## [ASSIGNED TASK]
Please filter the entries for the word "will" and copy every line that has it.
+-------+
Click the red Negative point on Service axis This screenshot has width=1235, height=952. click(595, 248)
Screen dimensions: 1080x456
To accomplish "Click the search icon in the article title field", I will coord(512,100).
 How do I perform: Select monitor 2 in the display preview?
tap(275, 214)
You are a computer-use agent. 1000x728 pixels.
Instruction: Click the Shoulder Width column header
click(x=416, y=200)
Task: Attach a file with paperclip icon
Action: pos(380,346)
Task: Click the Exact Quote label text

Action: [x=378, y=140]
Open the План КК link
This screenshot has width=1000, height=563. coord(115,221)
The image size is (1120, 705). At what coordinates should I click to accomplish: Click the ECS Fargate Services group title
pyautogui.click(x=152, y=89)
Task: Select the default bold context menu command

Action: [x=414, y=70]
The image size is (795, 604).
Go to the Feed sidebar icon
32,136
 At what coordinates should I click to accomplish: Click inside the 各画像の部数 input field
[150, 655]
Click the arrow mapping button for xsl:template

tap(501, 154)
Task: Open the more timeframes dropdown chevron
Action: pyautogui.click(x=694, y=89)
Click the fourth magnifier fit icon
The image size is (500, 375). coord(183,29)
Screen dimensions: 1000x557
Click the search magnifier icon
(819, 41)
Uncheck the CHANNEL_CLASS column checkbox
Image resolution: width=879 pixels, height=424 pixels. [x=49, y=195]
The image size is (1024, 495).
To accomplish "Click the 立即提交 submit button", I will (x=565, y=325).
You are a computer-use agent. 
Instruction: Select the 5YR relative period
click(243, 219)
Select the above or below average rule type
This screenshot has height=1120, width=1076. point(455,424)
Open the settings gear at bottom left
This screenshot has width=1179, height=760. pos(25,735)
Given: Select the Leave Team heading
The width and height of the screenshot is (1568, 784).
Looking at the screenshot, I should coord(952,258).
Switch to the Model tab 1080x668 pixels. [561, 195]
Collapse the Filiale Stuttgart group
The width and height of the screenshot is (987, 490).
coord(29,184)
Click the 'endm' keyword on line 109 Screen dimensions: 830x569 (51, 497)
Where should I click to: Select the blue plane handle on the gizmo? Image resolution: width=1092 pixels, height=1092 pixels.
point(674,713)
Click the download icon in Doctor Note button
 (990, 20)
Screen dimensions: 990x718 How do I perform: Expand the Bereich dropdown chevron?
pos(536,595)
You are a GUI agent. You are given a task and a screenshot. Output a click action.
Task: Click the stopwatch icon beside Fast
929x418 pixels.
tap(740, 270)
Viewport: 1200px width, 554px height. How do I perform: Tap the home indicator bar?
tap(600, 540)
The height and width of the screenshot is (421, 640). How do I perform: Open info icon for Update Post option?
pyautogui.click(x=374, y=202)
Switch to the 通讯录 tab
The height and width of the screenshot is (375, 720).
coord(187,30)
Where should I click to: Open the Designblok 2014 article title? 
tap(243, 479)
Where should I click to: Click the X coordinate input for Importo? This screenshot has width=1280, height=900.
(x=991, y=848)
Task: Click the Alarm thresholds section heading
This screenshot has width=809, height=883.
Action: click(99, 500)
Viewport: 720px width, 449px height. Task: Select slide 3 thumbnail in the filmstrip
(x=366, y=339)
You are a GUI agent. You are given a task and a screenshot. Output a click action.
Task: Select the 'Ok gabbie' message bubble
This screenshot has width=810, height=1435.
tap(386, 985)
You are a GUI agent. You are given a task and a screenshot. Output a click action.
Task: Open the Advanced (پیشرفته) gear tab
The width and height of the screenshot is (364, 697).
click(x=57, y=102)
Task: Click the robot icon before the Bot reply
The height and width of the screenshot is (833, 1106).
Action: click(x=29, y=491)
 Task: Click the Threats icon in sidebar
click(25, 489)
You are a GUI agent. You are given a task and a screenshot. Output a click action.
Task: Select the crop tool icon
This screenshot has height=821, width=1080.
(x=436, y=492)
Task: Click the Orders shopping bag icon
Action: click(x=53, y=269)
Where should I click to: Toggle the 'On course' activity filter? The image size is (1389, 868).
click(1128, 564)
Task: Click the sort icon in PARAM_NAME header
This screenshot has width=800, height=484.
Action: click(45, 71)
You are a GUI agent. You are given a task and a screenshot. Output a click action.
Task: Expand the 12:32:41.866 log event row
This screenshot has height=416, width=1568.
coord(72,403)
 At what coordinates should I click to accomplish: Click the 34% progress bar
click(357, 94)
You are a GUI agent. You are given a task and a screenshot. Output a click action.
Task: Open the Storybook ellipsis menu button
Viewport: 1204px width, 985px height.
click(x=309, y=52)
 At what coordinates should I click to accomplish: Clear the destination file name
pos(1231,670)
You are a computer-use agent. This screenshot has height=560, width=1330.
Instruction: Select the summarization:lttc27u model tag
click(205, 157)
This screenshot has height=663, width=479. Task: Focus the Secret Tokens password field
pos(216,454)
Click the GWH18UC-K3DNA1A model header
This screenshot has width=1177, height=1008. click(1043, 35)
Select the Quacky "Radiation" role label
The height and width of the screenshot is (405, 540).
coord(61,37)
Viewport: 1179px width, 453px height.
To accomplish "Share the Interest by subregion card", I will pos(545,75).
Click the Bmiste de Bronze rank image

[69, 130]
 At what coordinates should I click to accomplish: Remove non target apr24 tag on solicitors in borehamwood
+-------+
## [YOUR RESPONSE]
To accomplish "Click the search icon in the article title field", I will coord(512,100).
To accomplish "Click the 立即提交 submit button", I will (x=565, y=325).
To accomplish "Share the Interest by subregion card", I will pos(545,75).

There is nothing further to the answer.